## READING PASSAGE
++++++
One of the things I'm seeing is the recent movement towards dry rock aquascapes. It's so rewarding to be able to create those beautiful scapes with dry rock but that seems to be associated with dinos every bit as much as low nutrients.
I had some Dinos - that just occurred after some coral areas of coral died. The Dino's showed up on the newly dead areas. I changed my oxydator yesterday - (which had run out of H2O2 almost) - and today the Dinos are 90 percent gone.
 
PS - it does though - take away from the theory that its nutrient levels that are a big influence on Dino populations right? I mean if the nutrients are the same as in the main tank - and now there are Dinos in the frag tank - this suggests to me - that its the new 'open area' that is the major determinant. Which is likely why in the threads of Dinos here - you can read 5000 different theories as to what to do nutrient wise. PS - I had some Dinos once - when I had a coral die off (due to a power issue) - I added a bottle of the coralline algae supplement - and within a month the Dinos were gone - replaced by purple corralline. JME - as always an interesting discussion...
Good thoughts. It's complicated.
Dinos being very mobile means that a lot of "dinos grow on X surface" are really observations about dinos relocating. (They do prefer rough surface to coral mucus.)
Our problem dinos double in slower than a day, so the sudden overnight appearance of dinos from zero to brown is not population growth but population concentration.
++++++
## INFORMATION PROVIDED
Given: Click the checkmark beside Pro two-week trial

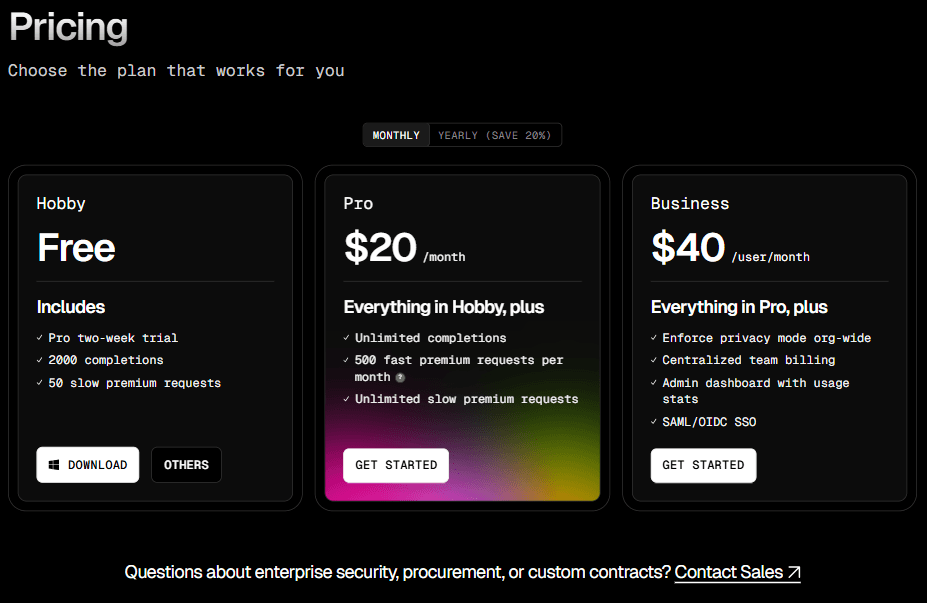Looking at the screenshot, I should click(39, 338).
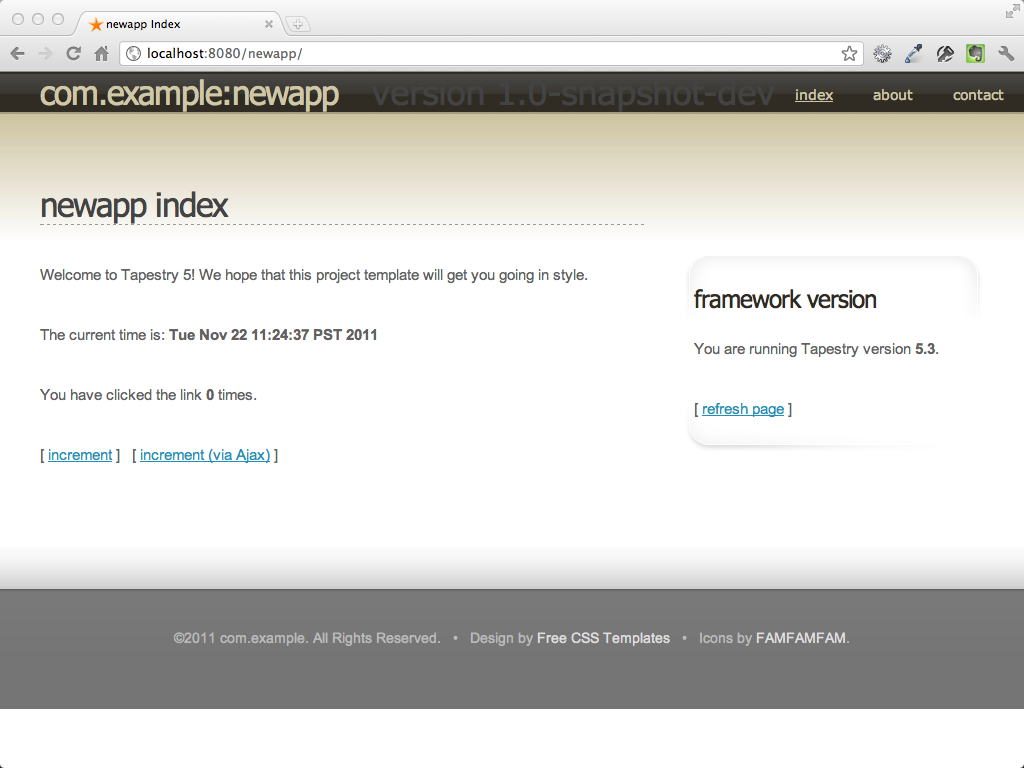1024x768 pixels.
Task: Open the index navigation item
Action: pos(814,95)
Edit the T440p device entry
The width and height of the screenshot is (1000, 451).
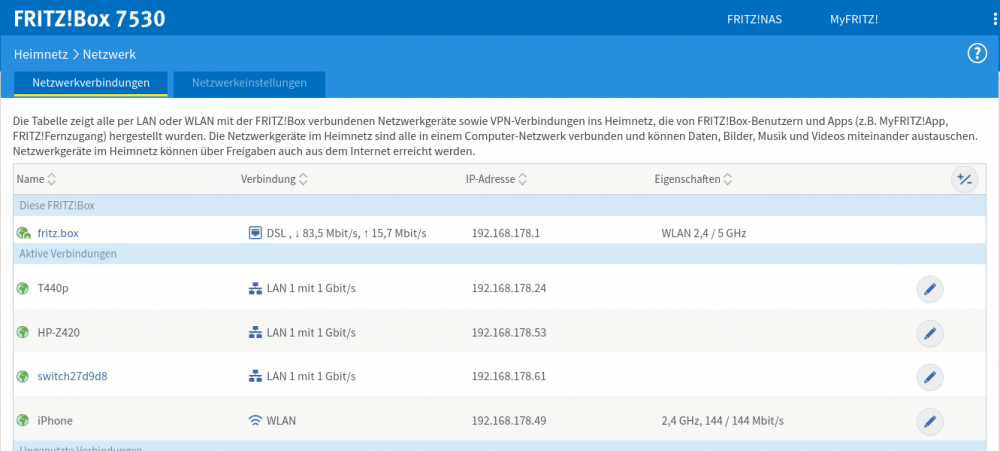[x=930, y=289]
++++++
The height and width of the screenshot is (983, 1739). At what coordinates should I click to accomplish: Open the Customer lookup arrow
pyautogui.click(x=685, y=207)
++++++
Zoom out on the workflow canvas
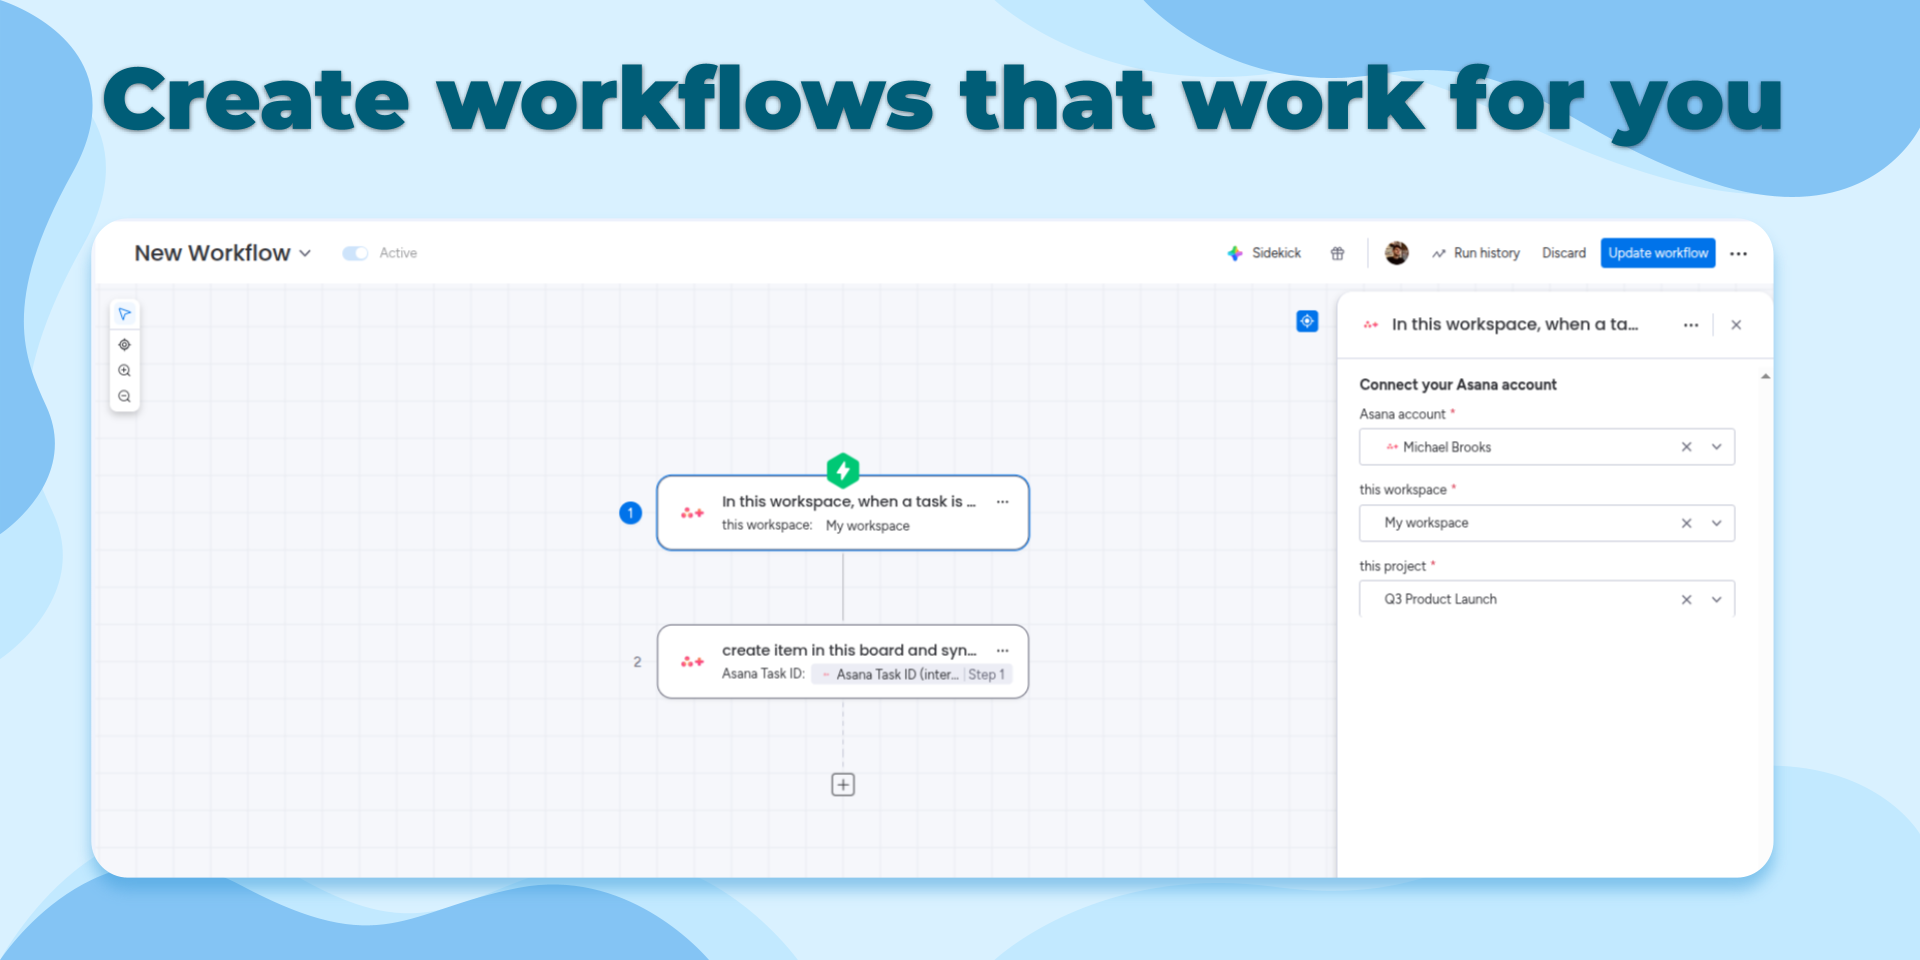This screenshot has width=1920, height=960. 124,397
++++++
## REQUIREMENT 1
In the discussion of dinos in reef tanks, what did the writer change the day before the dinos were 90 percent gone?
## REQUIREMENT 2
Extend the discussion of dinos in reef tanks, beginning right after its final sentence.

## OUTPUT 1
The writer changed the oxydator, which had almost run out of H2O2.

## OUTPUT 2
Surfaces, flow, light etc - all these secondary variables matter, and with dinos they become maybe not so secondary.

People make good arguments against the water nutrient idea for dinos, and I find them almost persuasive. But there are a couple of repeated observations that are just too frequent to explain away.
Water changes -> resurgent dino growth that had been flat.
GFO -> heavy incidence of dino appearance and re-appearance
(for a bonus: Amino Acids - > good dino growth. )

My best explanation for this is that under most tank situations dinos have good ways of getting the N and P they need, even in low nutrients (mobility, heterotrophy, toxins that create dead organisms for food). What causes the population to plateau is most often then trace elements (Fe).
In addition to the boatloads of anecdotes, some semi-experimental evidence for this.

So if the goal is to control dino populations through competition for trace elements, this is much easier to do at (modestly) higher PO4, NO3 than very low values.